Collected data entries:
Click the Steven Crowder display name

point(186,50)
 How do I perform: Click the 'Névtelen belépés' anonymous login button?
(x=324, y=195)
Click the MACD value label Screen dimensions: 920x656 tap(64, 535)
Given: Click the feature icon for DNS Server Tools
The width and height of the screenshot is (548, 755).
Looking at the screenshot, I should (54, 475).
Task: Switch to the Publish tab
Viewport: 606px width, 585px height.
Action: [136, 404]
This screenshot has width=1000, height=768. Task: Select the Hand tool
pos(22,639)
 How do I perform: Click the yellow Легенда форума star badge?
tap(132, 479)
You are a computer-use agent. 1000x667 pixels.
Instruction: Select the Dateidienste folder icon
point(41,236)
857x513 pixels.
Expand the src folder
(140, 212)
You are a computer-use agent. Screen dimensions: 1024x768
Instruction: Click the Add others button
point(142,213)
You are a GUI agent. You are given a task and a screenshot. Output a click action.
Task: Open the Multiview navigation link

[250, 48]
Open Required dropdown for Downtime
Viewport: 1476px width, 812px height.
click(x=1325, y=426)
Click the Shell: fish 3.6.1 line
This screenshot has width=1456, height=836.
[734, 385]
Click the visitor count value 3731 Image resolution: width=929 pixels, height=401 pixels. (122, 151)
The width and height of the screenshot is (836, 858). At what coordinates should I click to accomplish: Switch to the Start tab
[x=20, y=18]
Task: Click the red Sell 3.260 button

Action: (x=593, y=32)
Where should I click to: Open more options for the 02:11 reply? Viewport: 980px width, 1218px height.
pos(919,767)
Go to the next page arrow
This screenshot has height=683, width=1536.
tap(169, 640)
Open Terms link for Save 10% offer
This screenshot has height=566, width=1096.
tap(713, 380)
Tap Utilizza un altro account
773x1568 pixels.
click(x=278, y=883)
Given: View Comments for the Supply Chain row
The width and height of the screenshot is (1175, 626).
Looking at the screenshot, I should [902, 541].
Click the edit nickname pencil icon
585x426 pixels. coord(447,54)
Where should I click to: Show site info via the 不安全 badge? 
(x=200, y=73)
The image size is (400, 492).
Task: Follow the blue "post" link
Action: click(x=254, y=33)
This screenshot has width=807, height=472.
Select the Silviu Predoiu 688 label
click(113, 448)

• What to do: Using the records given above, list every line that includes the word "dimensions".

• Response area:
Click the MACD value label Screen dimensions: 920x656 tap(64, 535)
You are a computer-use agent. Screen dimensions: 1024x768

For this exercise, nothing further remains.